It is quite amusing, well to me anyway, that this month’s column on my London Marathon training sits right next to a piece about sugar dependency. For those reading this online it will make no sense whatsoever...but picture this: there is an image on this page of a well lipsticked-up woman’s mouth taking a bite out of a massive slice of cake.

Anyway, back to why this is amusing. It’s amusing because when people find out I am training for the London Marathon the next question is usually why?

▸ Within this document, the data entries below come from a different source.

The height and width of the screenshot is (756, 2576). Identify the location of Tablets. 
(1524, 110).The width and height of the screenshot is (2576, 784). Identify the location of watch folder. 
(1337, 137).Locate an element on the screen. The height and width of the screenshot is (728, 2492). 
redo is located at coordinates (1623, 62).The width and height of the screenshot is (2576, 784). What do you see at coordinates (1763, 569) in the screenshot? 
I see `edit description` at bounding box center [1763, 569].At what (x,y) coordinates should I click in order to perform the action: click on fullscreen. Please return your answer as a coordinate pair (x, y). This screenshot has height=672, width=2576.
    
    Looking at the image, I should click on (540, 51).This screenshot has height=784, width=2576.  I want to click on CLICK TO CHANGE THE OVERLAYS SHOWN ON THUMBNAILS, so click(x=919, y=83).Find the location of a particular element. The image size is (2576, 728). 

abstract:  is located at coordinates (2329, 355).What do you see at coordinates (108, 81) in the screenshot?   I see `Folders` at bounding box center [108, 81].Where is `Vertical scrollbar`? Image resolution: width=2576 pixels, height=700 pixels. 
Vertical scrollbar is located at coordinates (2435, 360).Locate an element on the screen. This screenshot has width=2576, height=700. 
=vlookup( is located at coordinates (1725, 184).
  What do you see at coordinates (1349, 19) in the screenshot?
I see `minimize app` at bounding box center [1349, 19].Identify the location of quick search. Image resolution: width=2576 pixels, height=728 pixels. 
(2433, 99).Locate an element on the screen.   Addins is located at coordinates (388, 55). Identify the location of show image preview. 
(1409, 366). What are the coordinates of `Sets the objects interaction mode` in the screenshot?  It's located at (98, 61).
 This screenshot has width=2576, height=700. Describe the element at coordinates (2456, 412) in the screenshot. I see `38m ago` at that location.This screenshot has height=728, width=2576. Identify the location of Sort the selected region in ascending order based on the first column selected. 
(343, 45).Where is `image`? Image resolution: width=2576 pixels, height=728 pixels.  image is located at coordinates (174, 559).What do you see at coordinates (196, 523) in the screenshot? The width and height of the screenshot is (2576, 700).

Why indeed?! I must admit I ask myself that many times and the simple answer is....I like cake. This journey began when I was four and a half stone heavier and it will hopefully not end just at the finish line. Don’t get me wrong, I NEVER want to do this again, but what has got me through these past couple of weeks – which have been hard – is the fact that I can do this. Only this weekend I achieved my longest distance to date – in the entire history of my life. I ran 18 miles. I actually meant to run 17 but my route couldn’t quite make 17 – it went over so I ended up with 18.

Up until that point I had been feeling rubbish about this marathon. Rubbish about myself, fed-up with all my plans of going for a run being hampered by husband’s late meetings at work, children not sleeping through the night so me not sleeping through and just general rubbishness. But on Saturday, I got my belt bag ready with electrolytes, my bottles of 50:50 juice, water and salt and I set off through Maidenhead, along the Jubilee River, through Windsor, up to the Copper Horse and back and then

back through Datchet and home to Slough. It was epic. And it was done.

At the moment I am struggling to curb my eating. I am hungry and so eating too much and not thinking about what I am eating and when. So I need to reign that in.

I am now booked in to run Reading Half Marathon on Sunday, March 22 and then the Surrey Spitfire which is a 20 mile run on Sunday, March 29. These will both help me prepare for the actual ‘race-day’ atmosphere. Stories filtering back from those who have run the marathon before say it can take a good half hour to get to the start line – putting on time for your eventual finish and that the first few miles are so littered with other runners you end up weaving more than you do running. For an ex-rugby player that’s not that difficult.

There are only seven weeks until the marathon. I have a long way to go. But you know what? I have already done 18 miles. I could never have thought of doing that let alone do that this time last year. And it feels good. That’s why I’m doing this.